▶ **Work to complete**:
Please copy exactly the lines from the one containing "This screenshot has height=623, width=1360." to the end of the entries, both included, and nothing else. Omit every picture.

──────── Provided records ────────

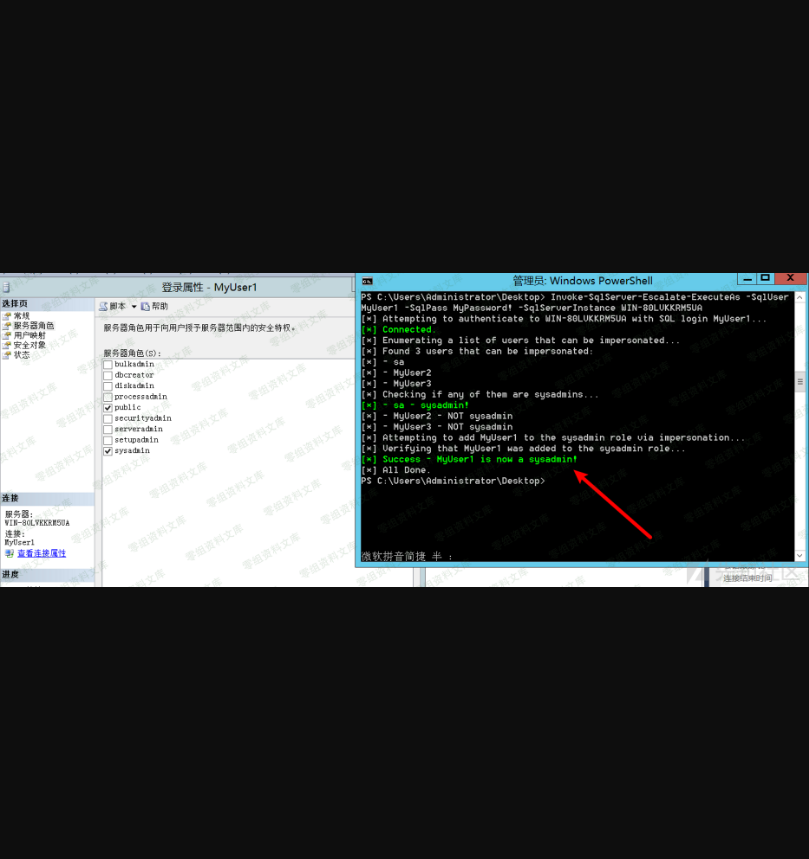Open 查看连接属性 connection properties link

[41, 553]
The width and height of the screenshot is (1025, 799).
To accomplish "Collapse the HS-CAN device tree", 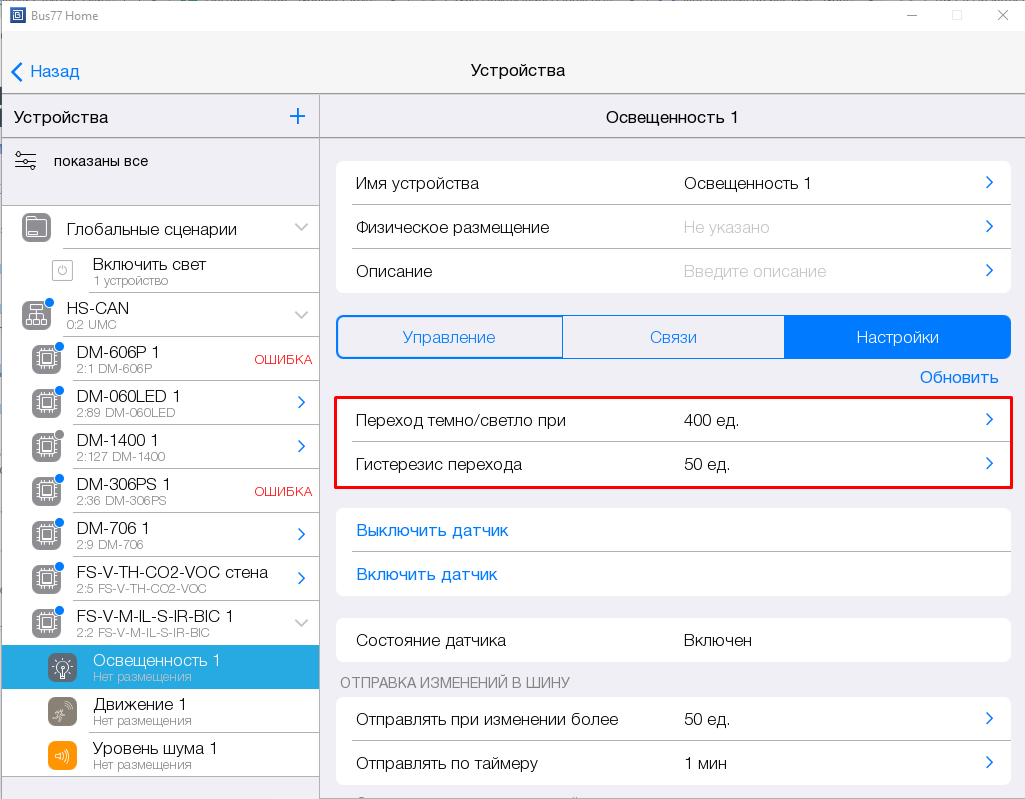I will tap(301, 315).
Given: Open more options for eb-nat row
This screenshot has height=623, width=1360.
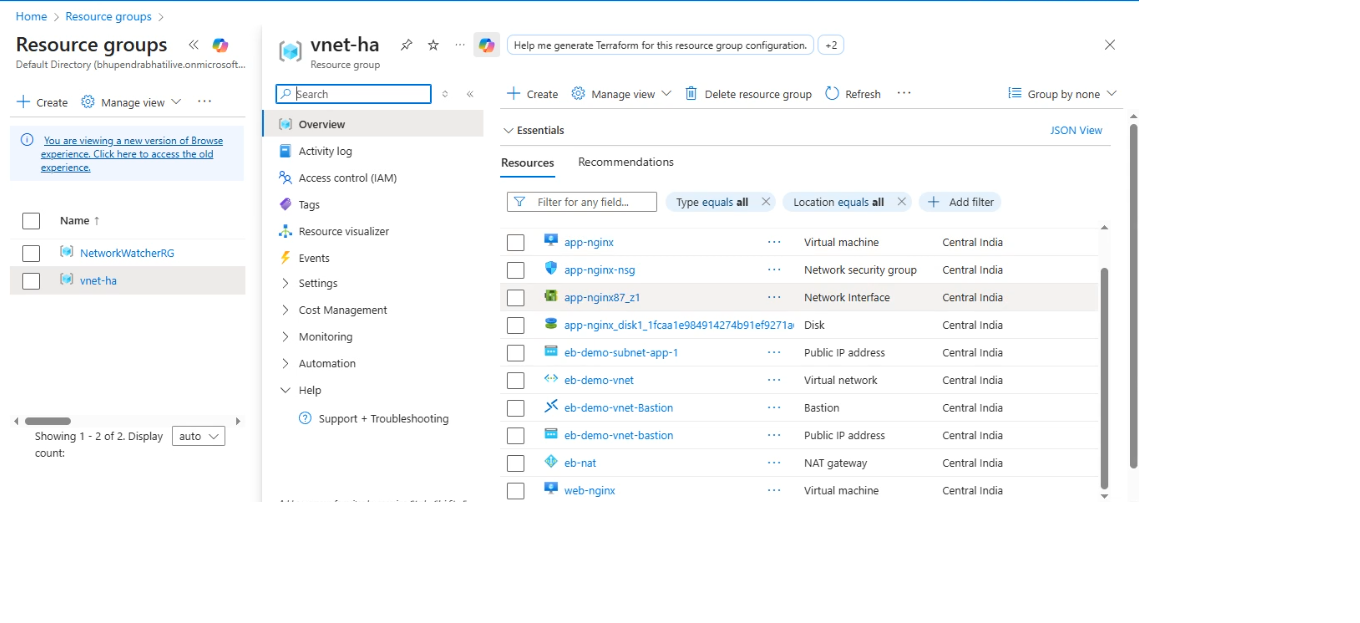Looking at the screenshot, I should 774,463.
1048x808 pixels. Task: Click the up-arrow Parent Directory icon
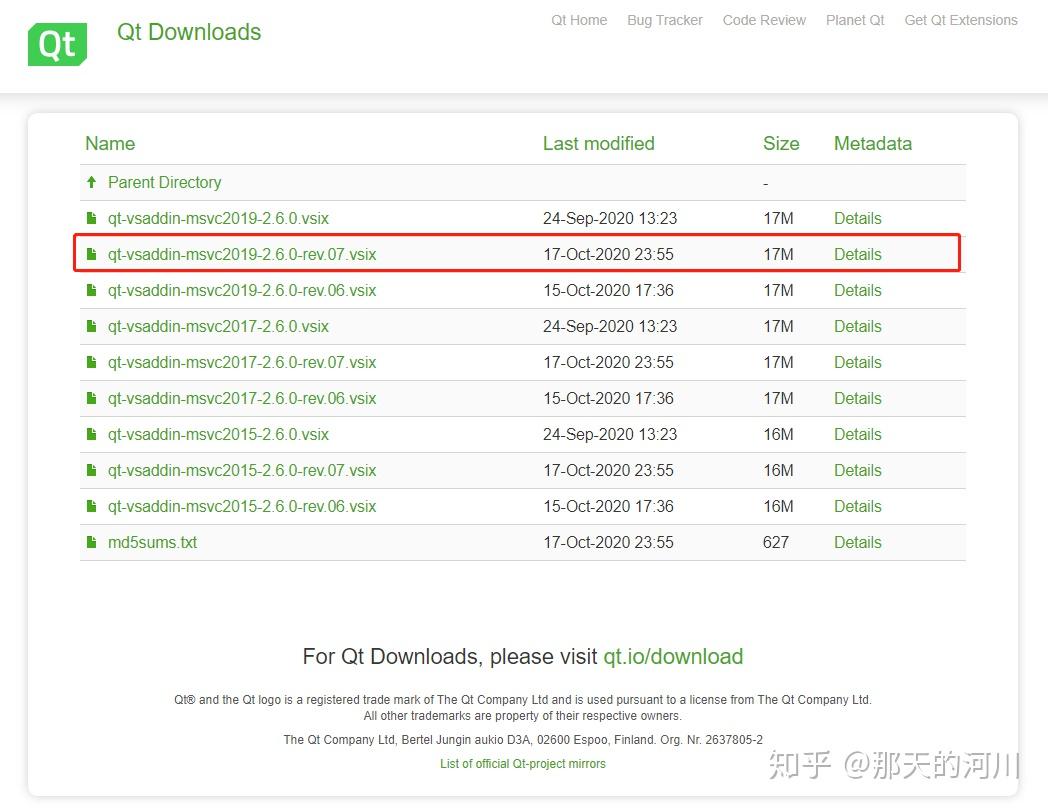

────────

▶ **Answer to this exercise**:
This screenshot has height=623, width=1360.
Looking at the screenshot, I should 774,463.
1048x808 pixels. Task: Click the up-arrow Parent Directory icon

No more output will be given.